Following the work of Eardley (1983), only two species names are recognized in Xylocopa subgenus Xenoxylocopa: X. (X.) inconstans and X. (X.) chiyakensis. The most recent subgeneric classification of the genus Xylocopa, that of Michener (2007), treated Xenoxylocopa as a valid subgenus within Xylocopa. Michener (2007) also provided keys for the separation of representatives of the subgenus Xenoxylocopa from those of other subgenera in the genus Xylocopa.

Material examined

The author recently had the opportunity to study the large collection of African carpenter bees in the U. S. National Museum of Natural History (USNM), assembled by the late P. Hurd. This collection includes a small series (2 males, 4 females) of X. (X.) chiyakensis which had been collected during the Congo Expedition of the American Museum of Natural History. These specimens formed part of the larger series of specimens that had originally been studied by LeVeque (1928) in the only significant study of X. chiyakensis following its description, and all specimens bore LeVeque’s handwritten identification labels. This series included the male specimen and accompanying reproductive structures which had been dissected and illustrated by LeVeque (1928).

The USNM material also included 41 specimens of X. (X.) inconstans collected at the following localities throughout the species’ range: Botswana: Kasane; Democratic Republic of the Congo: Faradje, Garamba, Katanga, Murowe, Park Upemba; Ethiopia: Awasa, Jimma, Lanyani, Melka; Kenya: Stony Athi; Malawi: Southeast shore of Lake Malawi, between Fort Maguire and Fort Johnston; Mozambique: Massangena; Namibia: Shamvura, Kavango Province; Niger: 26 miles W Tapoa; Nigeria: Olokenji, Ibadan; Republic of South Africa: Kruger National Park, Skukuza; Tanzania: Iringa, Mbeya, Nandete; Zambia: Mbala; Zimbabwe: Harare.

To test the assertion of Cockerell (1908) that female specimens with yellow pubescence have larger body size than females with white pubescence, a set of basic body measurements (head capsule width, total body length, and right forewing length) were recorded for all female specimens examined. Average values of these measurements were then calculated separately for female specimens with yellow dorsal pubescence and for female specimens with white dorsal pubescence.
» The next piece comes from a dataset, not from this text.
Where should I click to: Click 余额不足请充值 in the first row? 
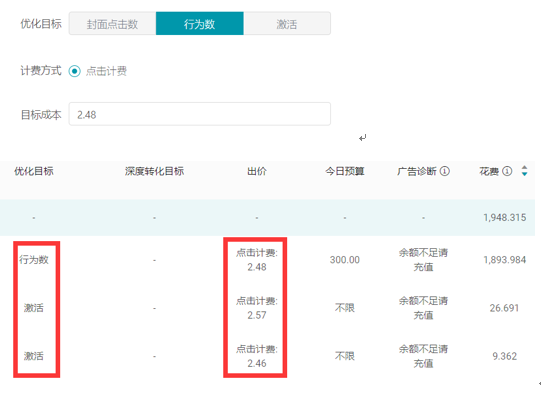[423, 260]
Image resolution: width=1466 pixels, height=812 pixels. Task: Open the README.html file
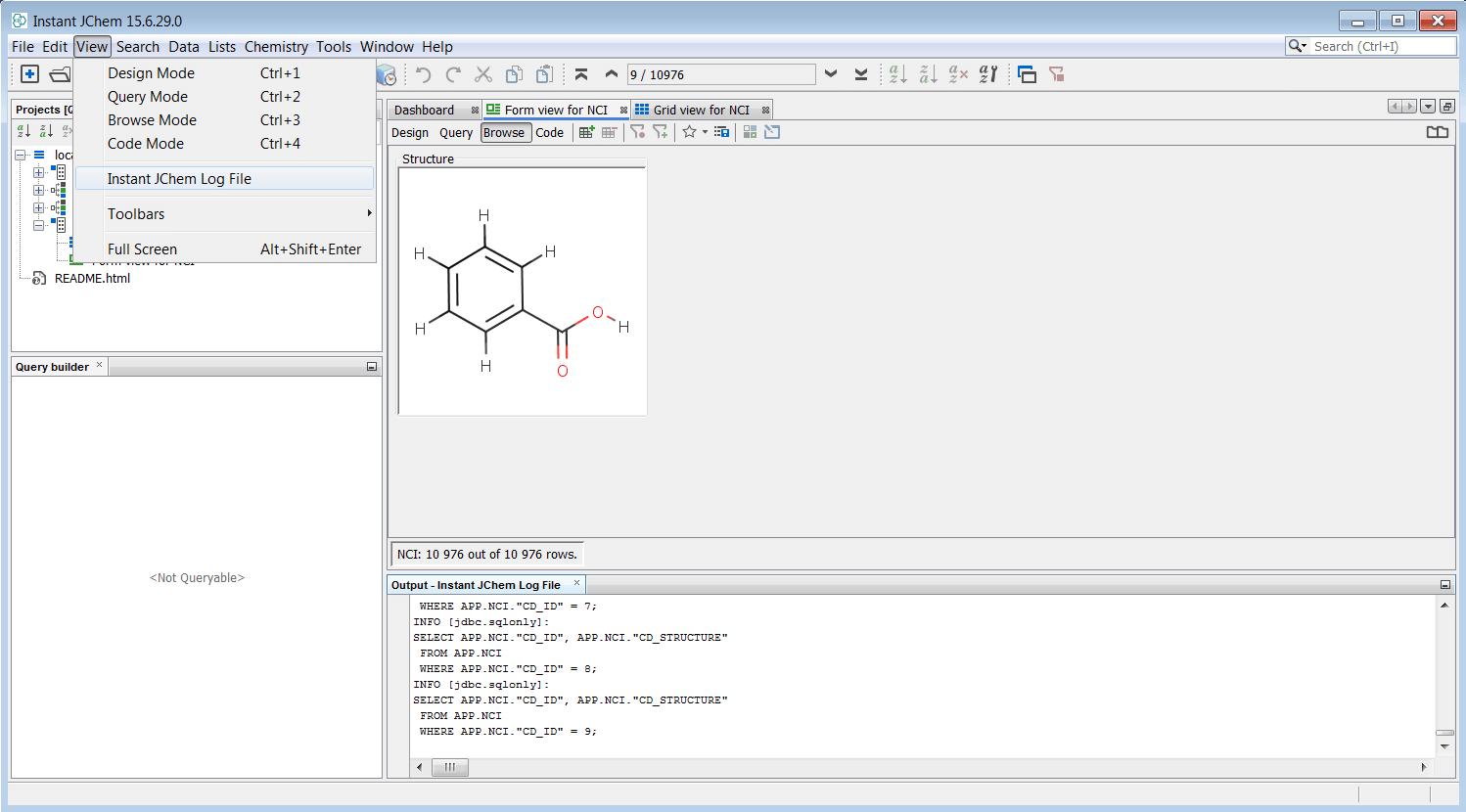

Male reproductive structures from specimens collected in association with females of each color form (yellow and white) were also examined, including the dissected structures which had been illustrated by LeVeque (1928).

Results

Status of Xylocopa (Xenoxylocopa) chiyakensis

As noted above, Eardley (1983) reviewed the taxonomic status of all names included in Xylocopa subgenus Xenoxylocopa by Hurd and Moure (1963) except X. chiyakensis, which was described from material collected in Angola outside the geographic scope of Eardley’s study. The name X. chiyakensis (Cockerell, 1908) has been applied by authors including LeVeque (1928) and Hurd and Moure (1963) to large-bodied female carpenter bees belonging to Xylocopa subgenus Xenoxylocopa which have yellow (as opposed to white) pubescence on the sides of the mesosoma, the scutellum, and the base of the metasoma. However, the material of this subgenus in USNM also includes both small-bodied females with yellow pubescence and large-bodied females with white pubescence, suggesting that the color characters provided by Cockerell (1908) may not actually correlate with the body size characters.

Cockerell (1908) used total body length and forewing length as diagnostic characters in a key to separate his Mesotrichia chiyakensis (said to have total body length 30 mm and forewing length 26 mm) from X. inconstans (said to have total body length of 26 mm and forewing length 21–23 mm). In the material examined, females with yellow pubescence (n = 7) had an average head capsule width of 9.1 mm (range 8.2–10.0 mm) while females with white pubescence (n = 17) had an average head capsule width of 9.0 mm (range 8.0–10.2 mm). Females with yellow pubescence had an average total body length of 27.6 mm (range 24.5–30.0 mm) while females with white pubescence had an average total body length of 25.3 mm (range 19.8–29.0 mm). Females with yellow dorsal pubescence had an average right forewing length of 24.7 mm (range 21.8–30.0 mm) while females with white dorsal pubescence had an average right forewing length of 24.0 mm (range 21.0–30.0 mm).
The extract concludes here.